#### 选文

作者:陈红太 来源:中国选举与治理网 发布时间:2010年05月20日 点击数: ( 字体: )

 
(本文系作者2010年5月17日上午在北京党校司局级民主政治培训班上的讲座节选)
 
解读中国的发展奇迹,中国政治文化有“四大优势”:集中效率优势、政治组织优势、制度创新优势、文化包容优势。但四大优势本身也隐含着四种危险:权力腐败、资本专制、威权复活、自律迷失。这四大危险暗含着中国政治发展可能发生的四大危机:体制的合法性危机,政权的公正性危机,法制的权威性危机,文化的共识性危机。
 
  下面讲第二个大问题:中国政治建设可能面临的危险和对策。主要讲“四大危险”、“四大危机”与“四大对策”。

########
#### 数据摘录

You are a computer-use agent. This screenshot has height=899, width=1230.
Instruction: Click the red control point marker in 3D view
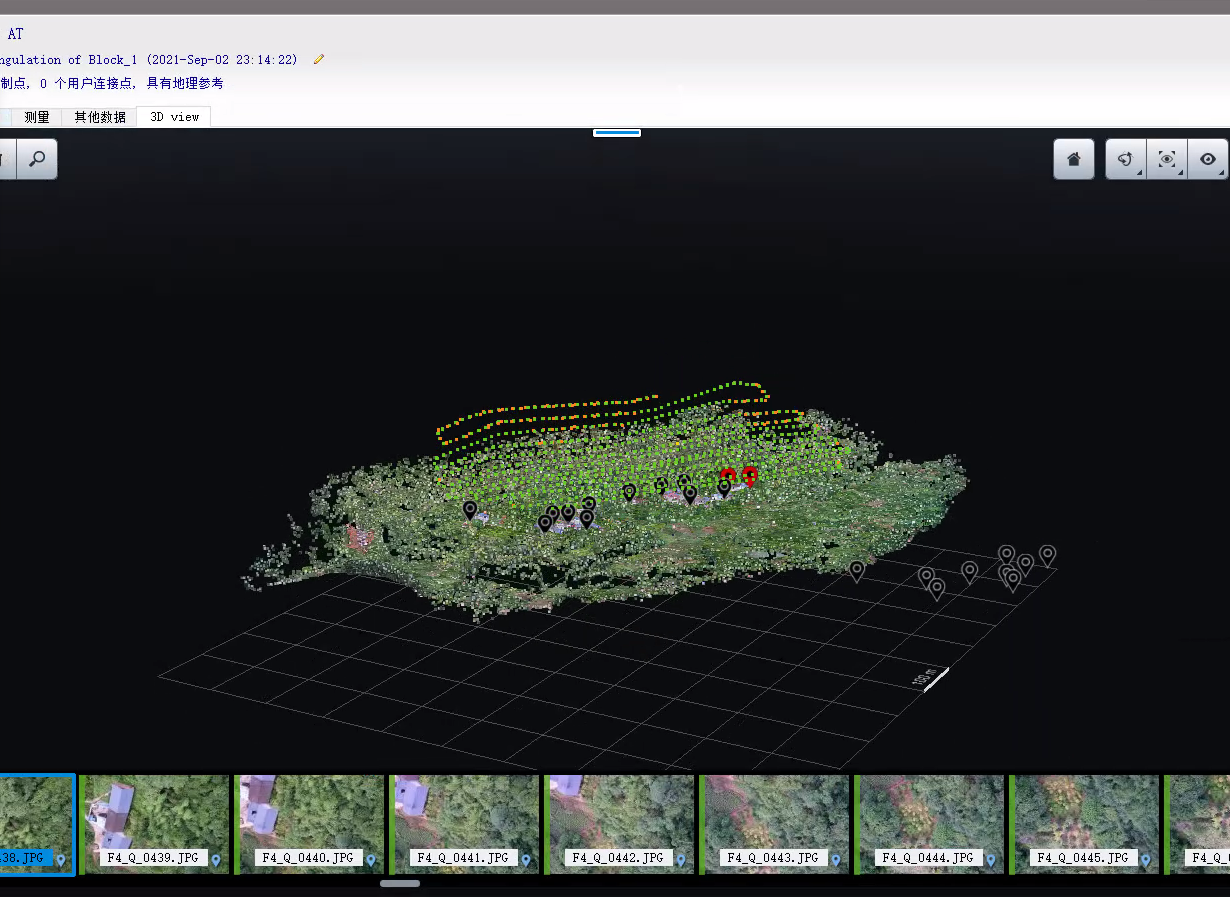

########

练习要求:
判断下列三项说法是否与选文相符,逐项回答"是"或"否",并原样引用选文中起决定作用的文字:(a) 选文所说的中国政治文化四大优势中包括制度创新优势;(b) 选文把"资本专制"列为四大危机之一;(c) 选文所说的四大危机中有法制的权威性危机。 上面列出的各行在本练习中用不到。

书面作答:
(a) 是。"集中效率优势、政治组织优势、制度创新优势、文化包容优势"
(b) 否。"四种危险:权力腐败、资本专制、威权复活、自律迷失"
(c) 是。"体制的合法性危机,政权的公正性危机,法制的权威性危机,文化的共识性危机"